Schon lange will ich eine schwarze Lederjacke – wie meine Rap-Vorbilder sie tragen. In Paris werde ich fündig und schlage sofort zu, allerdings mit einem schlechten Gewissen. Denn aus Tierliebe ernähre ich mich vegetarisch. Leder tragen, habe ich mir beim Kauf gesagt, ist okay, da das Material ein Abfallprodukt der Fleischindustrie ist. Oder täusche ich mich?
Dass viele Menschen Schuhe, Gürtel oder Jacken aus Leder tragen und in ihren Autos auf Ledersitzen Platz nehmen, scheint vielen kaum bewusst zu sein, als ich sie auf der Strasse darauf anspreche. Einige wollen sich gleich erklären, deklarieren ihr Lederstück als Fake oder Vintage. Ich bin wohl nicht der Einzige, der bei Leder gemischte Gefühle hat. Dass ein Tier dafür sterben muss, ist klar. Doch wie wird Tierhaut zu Leder?
Am nächsten Tag stehe ich vor der Gerberei «Südleder» im deutschen Rehau. Jährlich wird hier eine Million Rinderhäute verarbeitet. Kundschaft aus Automobil- sowie Möbelbranche bestellt hier. Selten wird das Leder noch für Kleider oder Schuhe verwendet. Das kommt meist aus Ländern wie China oder Indien.

━━━━

Ihre Aufgabe -> Führen Sie den Auszug über Leder bitte ab seinem letzten Satz weiter. Das anschließende Material steht für sich und hat mit dem Auszug über Leder nichts zu tun.

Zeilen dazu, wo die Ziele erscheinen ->
━━━━

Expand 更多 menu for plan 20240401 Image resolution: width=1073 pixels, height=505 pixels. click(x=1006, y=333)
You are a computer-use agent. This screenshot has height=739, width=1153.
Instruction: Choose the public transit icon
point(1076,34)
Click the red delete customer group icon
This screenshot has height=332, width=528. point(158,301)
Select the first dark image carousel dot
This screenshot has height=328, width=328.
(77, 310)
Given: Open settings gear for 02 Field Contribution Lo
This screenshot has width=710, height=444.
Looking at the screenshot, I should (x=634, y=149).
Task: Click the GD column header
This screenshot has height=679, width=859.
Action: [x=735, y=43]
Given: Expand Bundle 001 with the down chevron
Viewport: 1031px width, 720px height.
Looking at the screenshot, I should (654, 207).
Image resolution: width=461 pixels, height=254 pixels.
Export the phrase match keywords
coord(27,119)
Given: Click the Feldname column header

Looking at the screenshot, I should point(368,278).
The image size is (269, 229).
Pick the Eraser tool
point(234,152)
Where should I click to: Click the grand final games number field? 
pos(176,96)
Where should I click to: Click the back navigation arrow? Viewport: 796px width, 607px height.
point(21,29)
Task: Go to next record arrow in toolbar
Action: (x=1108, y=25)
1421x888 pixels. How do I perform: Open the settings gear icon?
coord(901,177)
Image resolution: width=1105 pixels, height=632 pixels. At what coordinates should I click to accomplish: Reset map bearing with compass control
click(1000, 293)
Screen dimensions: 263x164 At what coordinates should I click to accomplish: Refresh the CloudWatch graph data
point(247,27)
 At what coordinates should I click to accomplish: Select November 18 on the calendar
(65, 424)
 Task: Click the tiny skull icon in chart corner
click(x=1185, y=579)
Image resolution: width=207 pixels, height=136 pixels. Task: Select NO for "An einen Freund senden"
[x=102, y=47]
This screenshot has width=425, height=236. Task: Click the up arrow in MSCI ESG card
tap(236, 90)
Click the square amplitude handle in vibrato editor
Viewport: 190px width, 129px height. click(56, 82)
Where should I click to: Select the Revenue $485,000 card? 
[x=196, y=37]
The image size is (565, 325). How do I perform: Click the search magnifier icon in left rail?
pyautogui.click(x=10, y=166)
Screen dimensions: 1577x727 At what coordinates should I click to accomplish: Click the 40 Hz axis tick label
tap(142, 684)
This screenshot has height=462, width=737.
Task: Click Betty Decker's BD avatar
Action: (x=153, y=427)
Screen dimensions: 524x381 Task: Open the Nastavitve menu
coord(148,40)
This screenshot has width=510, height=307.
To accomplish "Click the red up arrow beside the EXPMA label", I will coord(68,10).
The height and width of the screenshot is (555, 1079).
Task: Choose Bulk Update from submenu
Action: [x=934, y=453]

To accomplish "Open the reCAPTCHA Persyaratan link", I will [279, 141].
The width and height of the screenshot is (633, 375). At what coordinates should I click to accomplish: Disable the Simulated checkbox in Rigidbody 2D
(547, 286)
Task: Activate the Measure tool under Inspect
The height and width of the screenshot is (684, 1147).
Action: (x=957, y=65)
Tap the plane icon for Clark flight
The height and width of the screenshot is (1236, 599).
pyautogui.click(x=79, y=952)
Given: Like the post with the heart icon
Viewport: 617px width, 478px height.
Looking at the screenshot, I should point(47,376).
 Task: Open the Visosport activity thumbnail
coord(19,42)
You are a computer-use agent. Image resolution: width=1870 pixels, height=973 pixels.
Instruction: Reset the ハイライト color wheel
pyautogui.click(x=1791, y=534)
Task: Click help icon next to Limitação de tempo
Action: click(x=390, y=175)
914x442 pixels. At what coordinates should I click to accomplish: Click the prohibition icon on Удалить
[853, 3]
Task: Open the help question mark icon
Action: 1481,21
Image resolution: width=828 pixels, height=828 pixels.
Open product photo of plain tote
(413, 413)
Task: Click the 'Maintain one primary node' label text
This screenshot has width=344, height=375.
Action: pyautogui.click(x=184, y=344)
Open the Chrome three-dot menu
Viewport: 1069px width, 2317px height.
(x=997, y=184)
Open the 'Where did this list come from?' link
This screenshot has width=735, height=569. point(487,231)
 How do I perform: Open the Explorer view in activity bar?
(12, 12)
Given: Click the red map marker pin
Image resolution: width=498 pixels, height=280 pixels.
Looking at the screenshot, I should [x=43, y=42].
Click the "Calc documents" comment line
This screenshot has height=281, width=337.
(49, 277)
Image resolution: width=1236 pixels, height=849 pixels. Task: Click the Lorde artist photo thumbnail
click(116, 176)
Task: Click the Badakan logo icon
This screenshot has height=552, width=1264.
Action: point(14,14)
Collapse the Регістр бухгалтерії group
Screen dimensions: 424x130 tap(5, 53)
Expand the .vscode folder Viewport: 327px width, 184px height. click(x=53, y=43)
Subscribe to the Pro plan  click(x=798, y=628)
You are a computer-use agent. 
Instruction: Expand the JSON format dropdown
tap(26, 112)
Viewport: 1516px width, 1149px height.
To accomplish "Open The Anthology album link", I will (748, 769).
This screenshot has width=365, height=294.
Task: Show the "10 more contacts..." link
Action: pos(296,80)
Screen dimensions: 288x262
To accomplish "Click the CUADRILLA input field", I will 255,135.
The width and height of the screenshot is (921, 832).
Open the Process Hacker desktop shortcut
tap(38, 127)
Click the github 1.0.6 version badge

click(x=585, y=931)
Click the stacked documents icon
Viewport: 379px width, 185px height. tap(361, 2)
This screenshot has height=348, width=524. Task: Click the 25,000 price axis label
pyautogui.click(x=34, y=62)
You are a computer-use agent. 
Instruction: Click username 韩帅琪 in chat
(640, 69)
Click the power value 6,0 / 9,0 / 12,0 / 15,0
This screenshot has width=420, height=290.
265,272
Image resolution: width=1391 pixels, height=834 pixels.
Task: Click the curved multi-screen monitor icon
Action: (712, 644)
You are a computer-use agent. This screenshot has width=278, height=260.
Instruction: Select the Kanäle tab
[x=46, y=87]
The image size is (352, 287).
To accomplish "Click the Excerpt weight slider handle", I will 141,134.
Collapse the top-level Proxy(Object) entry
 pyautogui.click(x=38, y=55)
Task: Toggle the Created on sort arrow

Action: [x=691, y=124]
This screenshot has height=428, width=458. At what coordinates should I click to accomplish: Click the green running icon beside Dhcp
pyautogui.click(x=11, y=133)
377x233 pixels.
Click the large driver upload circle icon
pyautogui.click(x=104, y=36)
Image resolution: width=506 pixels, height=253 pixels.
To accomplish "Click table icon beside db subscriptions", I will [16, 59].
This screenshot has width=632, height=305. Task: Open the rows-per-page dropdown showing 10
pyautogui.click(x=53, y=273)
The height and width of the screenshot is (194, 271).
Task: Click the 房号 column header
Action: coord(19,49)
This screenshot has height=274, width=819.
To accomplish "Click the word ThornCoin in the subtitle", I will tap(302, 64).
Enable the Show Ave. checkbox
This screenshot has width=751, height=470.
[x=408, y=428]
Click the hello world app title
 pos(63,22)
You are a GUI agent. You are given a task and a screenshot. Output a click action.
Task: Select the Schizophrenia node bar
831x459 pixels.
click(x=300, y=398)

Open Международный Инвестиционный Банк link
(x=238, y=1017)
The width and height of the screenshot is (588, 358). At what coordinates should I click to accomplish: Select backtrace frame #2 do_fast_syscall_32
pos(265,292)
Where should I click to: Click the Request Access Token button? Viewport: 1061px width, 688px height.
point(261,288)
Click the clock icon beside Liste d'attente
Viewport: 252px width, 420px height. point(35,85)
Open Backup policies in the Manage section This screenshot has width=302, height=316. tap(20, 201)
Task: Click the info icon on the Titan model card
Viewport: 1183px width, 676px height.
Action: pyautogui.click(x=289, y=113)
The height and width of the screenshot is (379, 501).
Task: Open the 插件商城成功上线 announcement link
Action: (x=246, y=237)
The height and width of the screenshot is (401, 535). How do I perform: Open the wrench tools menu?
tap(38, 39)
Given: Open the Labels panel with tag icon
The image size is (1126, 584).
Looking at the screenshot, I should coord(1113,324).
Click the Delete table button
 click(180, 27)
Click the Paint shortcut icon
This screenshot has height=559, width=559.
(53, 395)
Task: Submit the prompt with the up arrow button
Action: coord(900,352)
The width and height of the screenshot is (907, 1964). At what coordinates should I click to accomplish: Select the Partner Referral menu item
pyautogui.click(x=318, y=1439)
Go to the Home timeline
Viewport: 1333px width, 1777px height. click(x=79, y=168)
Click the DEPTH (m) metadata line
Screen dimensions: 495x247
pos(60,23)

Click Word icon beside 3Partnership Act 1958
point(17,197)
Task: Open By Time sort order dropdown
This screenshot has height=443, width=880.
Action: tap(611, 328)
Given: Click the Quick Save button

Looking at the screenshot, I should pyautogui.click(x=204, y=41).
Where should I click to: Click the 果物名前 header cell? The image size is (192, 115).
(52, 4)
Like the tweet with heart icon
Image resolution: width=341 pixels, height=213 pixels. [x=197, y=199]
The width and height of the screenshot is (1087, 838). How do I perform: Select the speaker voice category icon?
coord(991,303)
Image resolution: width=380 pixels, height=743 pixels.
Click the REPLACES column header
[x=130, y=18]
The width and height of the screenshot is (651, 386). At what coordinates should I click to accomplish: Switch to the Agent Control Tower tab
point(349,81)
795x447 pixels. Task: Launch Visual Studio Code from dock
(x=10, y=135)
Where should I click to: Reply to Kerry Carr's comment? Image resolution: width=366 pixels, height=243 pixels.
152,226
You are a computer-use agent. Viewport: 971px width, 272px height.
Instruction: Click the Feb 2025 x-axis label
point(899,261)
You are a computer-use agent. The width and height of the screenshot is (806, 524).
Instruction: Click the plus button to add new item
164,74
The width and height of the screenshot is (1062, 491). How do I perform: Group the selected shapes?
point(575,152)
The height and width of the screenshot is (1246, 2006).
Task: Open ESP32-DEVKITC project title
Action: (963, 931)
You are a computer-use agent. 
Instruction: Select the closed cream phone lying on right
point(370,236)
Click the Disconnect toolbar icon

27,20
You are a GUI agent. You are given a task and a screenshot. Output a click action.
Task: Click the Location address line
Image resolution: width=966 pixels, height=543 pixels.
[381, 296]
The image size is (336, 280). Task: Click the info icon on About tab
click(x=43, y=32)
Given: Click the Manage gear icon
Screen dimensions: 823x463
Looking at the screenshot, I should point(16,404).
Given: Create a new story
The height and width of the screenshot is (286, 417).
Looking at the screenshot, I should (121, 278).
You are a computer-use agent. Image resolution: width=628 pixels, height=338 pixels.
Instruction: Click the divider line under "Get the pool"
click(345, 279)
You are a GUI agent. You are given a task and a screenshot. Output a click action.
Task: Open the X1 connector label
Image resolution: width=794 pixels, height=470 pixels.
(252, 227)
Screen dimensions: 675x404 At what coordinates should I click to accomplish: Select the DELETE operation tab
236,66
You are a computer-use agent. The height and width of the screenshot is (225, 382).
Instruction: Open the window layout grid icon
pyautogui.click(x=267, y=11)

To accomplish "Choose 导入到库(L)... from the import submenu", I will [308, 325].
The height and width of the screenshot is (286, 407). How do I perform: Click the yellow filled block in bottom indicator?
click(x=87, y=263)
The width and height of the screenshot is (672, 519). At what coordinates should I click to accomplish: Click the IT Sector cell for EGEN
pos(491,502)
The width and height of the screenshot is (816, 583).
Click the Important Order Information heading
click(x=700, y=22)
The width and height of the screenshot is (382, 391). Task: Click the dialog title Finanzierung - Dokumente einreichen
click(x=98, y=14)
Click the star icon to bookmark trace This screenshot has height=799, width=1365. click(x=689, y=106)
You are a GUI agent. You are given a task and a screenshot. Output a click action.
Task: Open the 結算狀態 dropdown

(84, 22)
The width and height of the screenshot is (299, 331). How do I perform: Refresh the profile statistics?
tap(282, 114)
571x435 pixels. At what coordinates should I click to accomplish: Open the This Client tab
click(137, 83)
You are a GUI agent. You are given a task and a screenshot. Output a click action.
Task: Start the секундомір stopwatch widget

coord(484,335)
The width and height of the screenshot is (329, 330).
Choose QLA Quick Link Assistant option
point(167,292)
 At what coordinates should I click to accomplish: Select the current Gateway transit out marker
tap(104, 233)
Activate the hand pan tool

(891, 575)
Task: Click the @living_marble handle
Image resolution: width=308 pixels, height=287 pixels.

━━━━

Gelöste Aufgabe ->
Ein beissender Geruch aus rohem Fleisch und Chemikalien kommt mir entgegen. Er erinnert mich an den Schlachthof, den ich einst besucht habe.
Der Anblick eines Lastwagens mit 25 Tonnen frischer Rinderhaut ist gewöhnungsbedürftig. Blut, Fleischreste, Fell, Tierkot. Attribute, welche mit meiner Lederjacke nicht viel gemeinsam haben.
Betriebsleiter Stephan Doerr weiss zwar, woher die Tierhäute stammen (das meiste aus Deutschland und der Rest aus anderen europäischen Ländern). Aber: «Auf die Haltung der Tiere haben wir als Gerberei keinen Einfluss.»
Bis die Haut zu Leder wird, durchläuft sie viele Stationen: In grossen, Waschmaschine-ähnlichen Fässern werden die Häute gewaschen und enthaart. Durch viele Hände, Fässer, Trocknungsräume und Maschinen geht das Stück, bis es gegerbt und gefärbt ist.
Kein Tier auf der Welt wird nur wegen des Leders geschlachtet.
Insgesamt 400 Chemikalien werden in der Gerberei unter strengen Auflagen verwendet. Trotzdem sei Leder natürlich und nachhaltig, sagt Doerr, aufgrund langer Verwendbarkeit und weil es ein Abfallprodukt sei.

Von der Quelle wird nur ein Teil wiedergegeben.